BEGIN

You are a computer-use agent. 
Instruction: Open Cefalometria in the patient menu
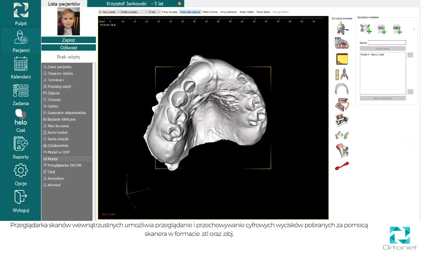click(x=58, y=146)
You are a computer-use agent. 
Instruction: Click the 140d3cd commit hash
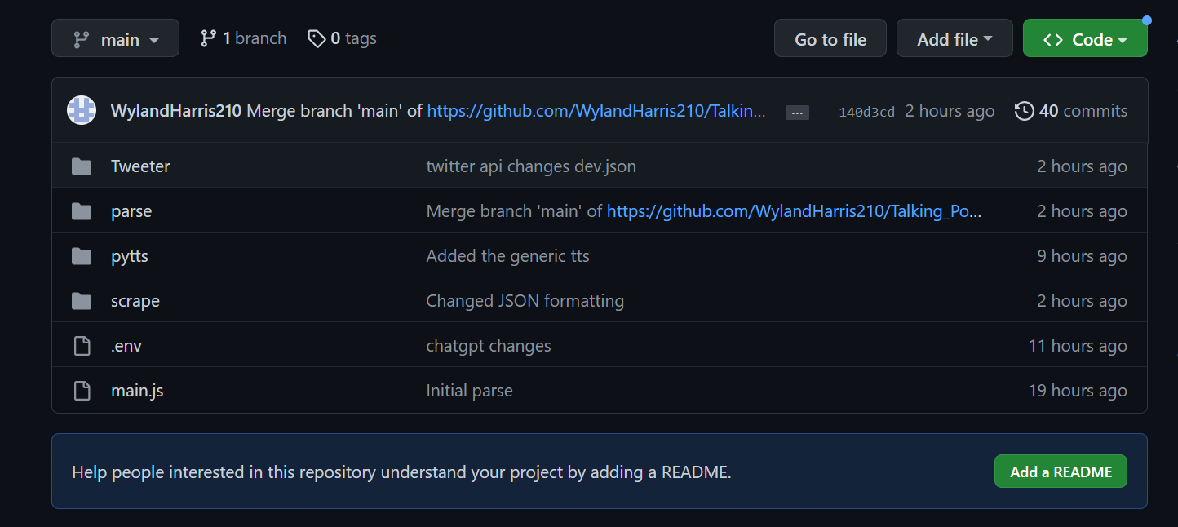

END

REQUIRED WORK:
Each record should be written out exactly, and each image should be omitted.

RESULT FOR THIS EXERCISE:
You are a computer-use agent. 
Instruction: Open Cefalometria in the patient menu
click(x=58, y=146)
You are a computer-use agent. 
Instruction: Click the 140d3cd commit hash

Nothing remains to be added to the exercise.